Consumer prices jump in June on surging gasoline costs
Overall, the U.S. economy over the past year shows little sign of inflation: consumer prices have actually declined 1.4 percent in the past 12 months – the biggest year decline in prices since 1950.
Economists surveyed by Bloomberg News had expected consumer prices to increase 0.7 percent in June. Consumer prices rose just 0.1 percent in May.
Further, the core rate, which excludes the often-volatile food and energy component, is more indicative of inflation in the economy: it increased just 0.2 percent in June, roughly in-line with the 0.1 percent Bloomberg News consensus estimate.
Little price pressure expected
Most economists do not expect inflation to rise in the months ahead.They say the recession that has idled factory production and resulted in more than 6.5 million lay-off has led to excess capacity in the commercial sector and slack in the labor force that will limit price/wage increases. Paresh Upadhyaya, who helps manage $21 billion in currencies for Putnam Investments in Boston, says don't expect a robust recovery to fan inflation.
"Market expectations for a robust recovery are premature," Upadhyaya told Bloomberg News Wednesday. "You're starting to see the market tone down their expectations. The risk is in the real short term that the dollar may benefit from any bouts of risk aversion."
In June, energy prices surged 7.4 percent, with gasoline prices rocketing 17.3 percent higher. Again, if oil's downward trek continues, those energy price gains should be short-lived. Meanwhile, food rose 0.1 percent, apparel increased 0.7 percent, medical costs rose 0.2 percent, education costs increased 0.2 percent, and recreation prices climbed 0.5 percent; housing costs were unchanged.
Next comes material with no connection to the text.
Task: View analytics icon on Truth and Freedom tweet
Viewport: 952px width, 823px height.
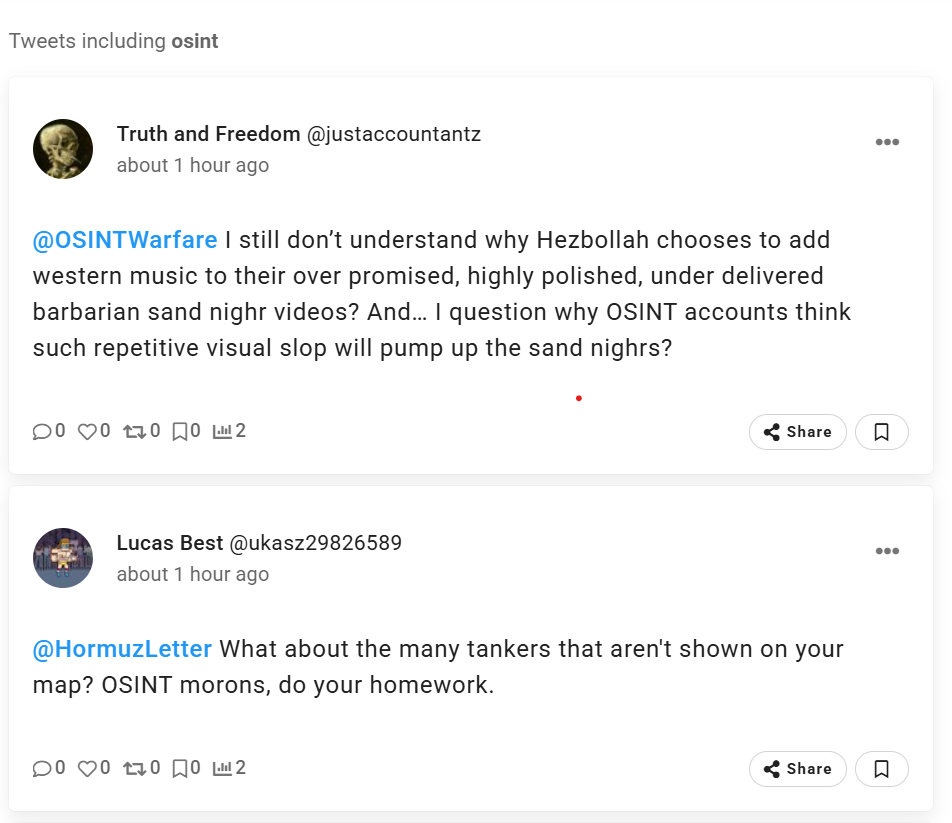Action: 222,432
Economic Analysis: Once gain, not much to chew on for the inflation hawks. Inflation remains tame, as indicated by both the core rate and the 12-month CPI. Further, the 12-month CPI decline will be monitored closely by the Fed: any further deterioration in prices in the next two quarters would suggest that deflation is taking hold.
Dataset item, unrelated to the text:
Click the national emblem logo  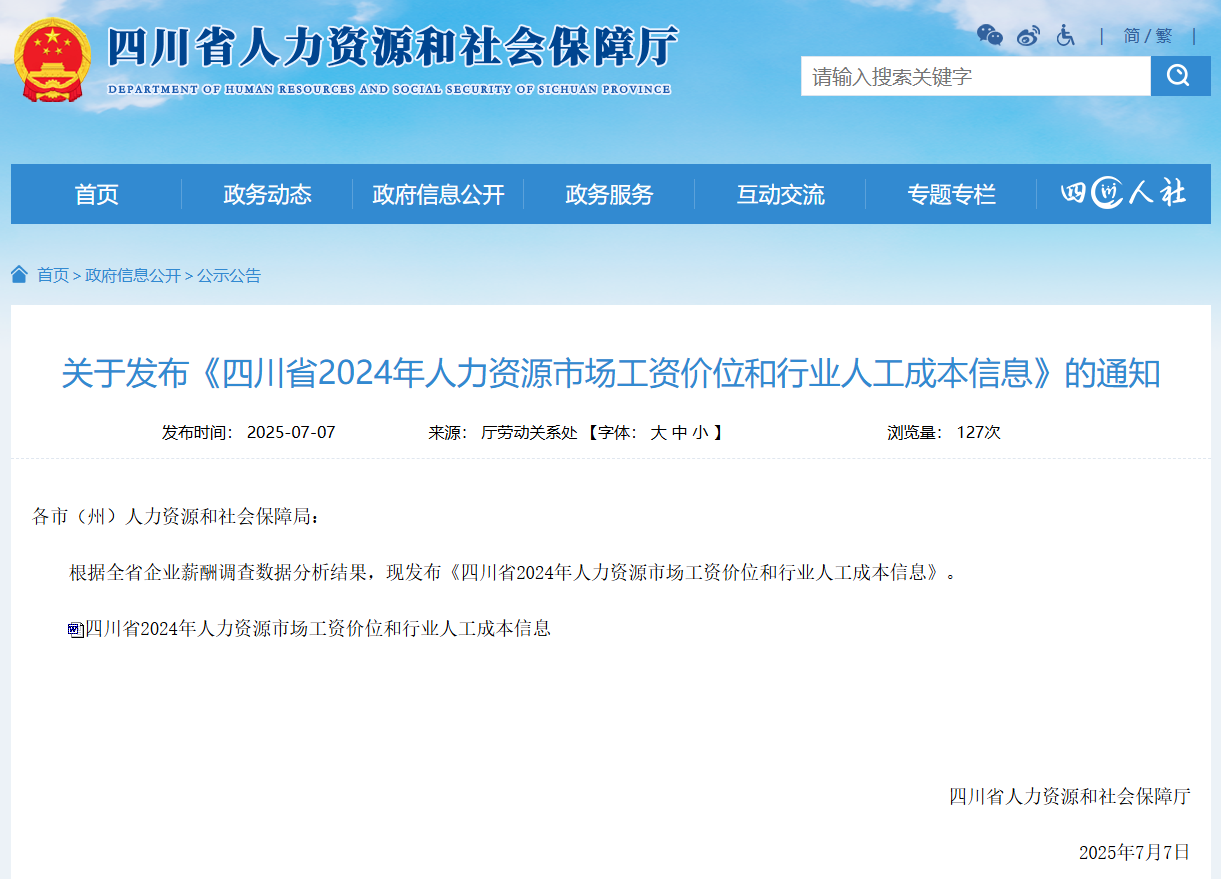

Deflation - - a protracted, systematic decline in prices and wages - - occurs in pronounced recessions and other conditions where demand is non-existent, and it robs companies of the ability to increase revenue and hurts the economy's ability to grow. If it takes hold, that's another hurdle the Fed and other policy makers will have to grapple with as they attempt to end the U.S. recession. PIMCO's Paul McCulley Wednesday signaled that the Fed must be prepared to "be irresponsible" to push inflation above long-term targets to get consumers to spend, if the threat of deflation looms - deflation is that harmful to commerce and the economy. And that's the view from here, as well.